The sled in the shed
The timing is a bit fuzzy at this point, but it was one of those pre-Christmas December days a few years back when you feel the approaching holiday as though Santa's very sack were upon your back. It was cold, overcast, a forecast of snow on the airwaves, the bustle of the holiday.
My wife had been to Learning Express a day prior and saw the store putting out those pretty saucer sleds. The clerks there were even hand-lettering kids' names on them. I was dispatched to come home with said sled.
I was a bit dubious about the name-lettering part; our daughter's name has nine letters, and the dang thing wasn't but maybe two feet wide. But the clerk lettered a nice yellow one -- twice actually, having misspelled the first one. So I brought it home and waited for the snow to blow.
And waited.
And waited.
You get the point; if you have kids at home, their sleds too probably have accumulated more crust and corrosion from leaning up against fertilizer bags than street salts. At first, everytime the forecast called for snow, out I would traipse to the shed to recall the sled and snow shovel. I settled them on the front porch, well covered from the weather but handy for immediate use.
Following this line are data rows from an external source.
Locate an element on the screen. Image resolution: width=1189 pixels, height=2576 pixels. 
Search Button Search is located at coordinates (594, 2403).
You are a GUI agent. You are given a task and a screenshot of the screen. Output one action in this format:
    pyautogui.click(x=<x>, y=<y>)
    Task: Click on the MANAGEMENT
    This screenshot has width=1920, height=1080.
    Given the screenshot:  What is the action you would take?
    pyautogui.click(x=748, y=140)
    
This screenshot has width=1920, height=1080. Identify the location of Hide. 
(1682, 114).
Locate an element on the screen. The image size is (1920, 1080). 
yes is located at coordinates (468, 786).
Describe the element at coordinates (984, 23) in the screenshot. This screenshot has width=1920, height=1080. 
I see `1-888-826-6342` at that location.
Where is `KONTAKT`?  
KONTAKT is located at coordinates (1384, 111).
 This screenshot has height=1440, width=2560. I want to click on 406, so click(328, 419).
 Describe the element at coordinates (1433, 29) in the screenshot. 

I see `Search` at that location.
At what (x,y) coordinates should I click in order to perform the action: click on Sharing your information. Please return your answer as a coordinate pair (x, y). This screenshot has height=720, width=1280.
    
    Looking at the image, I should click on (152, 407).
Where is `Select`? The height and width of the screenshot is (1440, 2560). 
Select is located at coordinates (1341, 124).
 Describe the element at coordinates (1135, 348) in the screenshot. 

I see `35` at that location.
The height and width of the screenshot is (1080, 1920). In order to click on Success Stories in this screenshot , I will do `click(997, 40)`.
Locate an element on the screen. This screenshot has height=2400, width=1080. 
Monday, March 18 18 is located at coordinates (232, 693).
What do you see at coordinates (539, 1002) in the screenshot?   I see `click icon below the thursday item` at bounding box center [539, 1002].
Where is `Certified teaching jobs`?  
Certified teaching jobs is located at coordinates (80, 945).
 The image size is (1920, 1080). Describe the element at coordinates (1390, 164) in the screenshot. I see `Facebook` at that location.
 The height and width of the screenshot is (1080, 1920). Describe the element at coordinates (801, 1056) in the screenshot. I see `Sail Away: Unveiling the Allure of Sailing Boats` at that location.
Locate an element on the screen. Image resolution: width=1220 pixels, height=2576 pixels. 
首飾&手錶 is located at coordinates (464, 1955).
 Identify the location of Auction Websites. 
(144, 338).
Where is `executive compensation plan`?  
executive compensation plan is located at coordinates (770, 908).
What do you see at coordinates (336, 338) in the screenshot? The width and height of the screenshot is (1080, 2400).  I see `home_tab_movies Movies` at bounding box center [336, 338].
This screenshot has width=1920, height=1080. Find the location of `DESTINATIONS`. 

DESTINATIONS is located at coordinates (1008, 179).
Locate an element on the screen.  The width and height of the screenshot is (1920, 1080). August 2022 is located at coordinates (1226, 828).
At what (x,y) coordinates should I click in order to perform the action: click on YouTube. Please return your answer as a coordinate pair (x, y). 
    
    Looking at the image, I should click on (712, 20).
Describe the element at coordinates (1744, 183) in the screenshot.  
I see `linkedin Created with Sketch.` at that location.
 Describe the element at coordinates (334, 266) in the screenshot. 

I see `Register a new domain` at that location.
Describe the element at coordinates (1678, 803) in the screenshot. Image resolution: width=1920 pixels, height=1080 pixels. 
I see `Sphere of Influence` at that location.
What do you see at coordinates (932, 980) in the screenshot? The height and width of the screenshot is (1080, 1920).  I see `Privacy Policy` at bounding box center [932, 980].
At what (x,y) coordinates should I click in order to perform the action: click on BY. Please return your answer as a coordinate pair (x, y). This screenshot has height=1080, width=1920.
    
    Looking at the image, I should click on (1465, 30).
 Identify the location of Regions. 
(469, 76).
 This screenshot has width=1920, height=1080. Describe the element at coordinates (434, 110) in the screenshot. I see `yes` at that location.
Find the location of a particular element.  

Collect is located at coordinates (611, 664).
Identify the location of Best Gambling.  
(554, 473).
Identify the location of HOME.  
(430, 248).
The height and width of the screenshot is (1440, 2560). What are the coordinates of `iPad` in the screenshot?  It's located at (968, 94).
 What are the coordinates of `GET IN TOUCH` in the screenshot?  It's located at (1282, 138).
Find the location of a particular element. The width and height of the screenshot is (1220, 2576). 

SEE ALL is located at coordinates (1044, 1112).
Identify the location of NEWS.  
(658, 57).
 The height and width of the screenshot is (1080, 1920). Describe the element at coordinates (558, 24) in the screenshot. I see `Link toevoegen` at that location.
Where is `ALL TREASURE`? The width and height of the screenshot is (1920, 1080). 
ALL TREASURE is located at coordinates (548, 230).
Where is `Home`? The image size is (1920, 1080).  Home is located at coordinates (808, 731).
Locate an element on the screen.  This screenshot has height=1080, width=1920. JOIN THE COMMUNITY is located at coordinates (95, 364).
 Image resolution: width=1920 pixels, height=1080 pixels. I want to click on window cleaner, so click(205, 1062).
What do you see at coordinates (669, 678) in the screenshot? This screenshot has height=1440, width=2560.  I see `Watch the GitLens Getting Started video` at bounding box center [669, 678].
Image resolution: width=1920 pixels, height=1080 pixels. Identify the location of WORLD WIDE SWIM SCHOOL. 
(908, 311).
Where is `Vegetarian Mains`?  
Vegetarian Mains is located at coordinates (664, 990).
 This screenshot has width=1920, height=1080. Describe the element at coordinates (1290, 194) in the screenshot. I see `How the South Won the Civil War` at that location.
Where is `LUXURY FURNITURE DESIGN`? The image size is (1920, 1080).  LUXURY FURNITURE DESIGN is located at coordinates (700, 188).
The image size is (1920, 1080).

Inevitably, the precipitation failed to solidify or even materialize.
This past weekend, both sled and shovel remained quartered in the shed, perhaps daring the cursed clouds to catch them asnooze. Alas, the sled's slumber went undisturbed.
So here we sit again on the precipice of precipitous ice. But I will not go home, clomp to the shed, shove aside the chain saw and tarp and paint buckets and saw horses to pull out that sled. No, the sled in the shed is firmly abed.
Until later this summer. I think we'll take it to the lake and tow it behind a boat.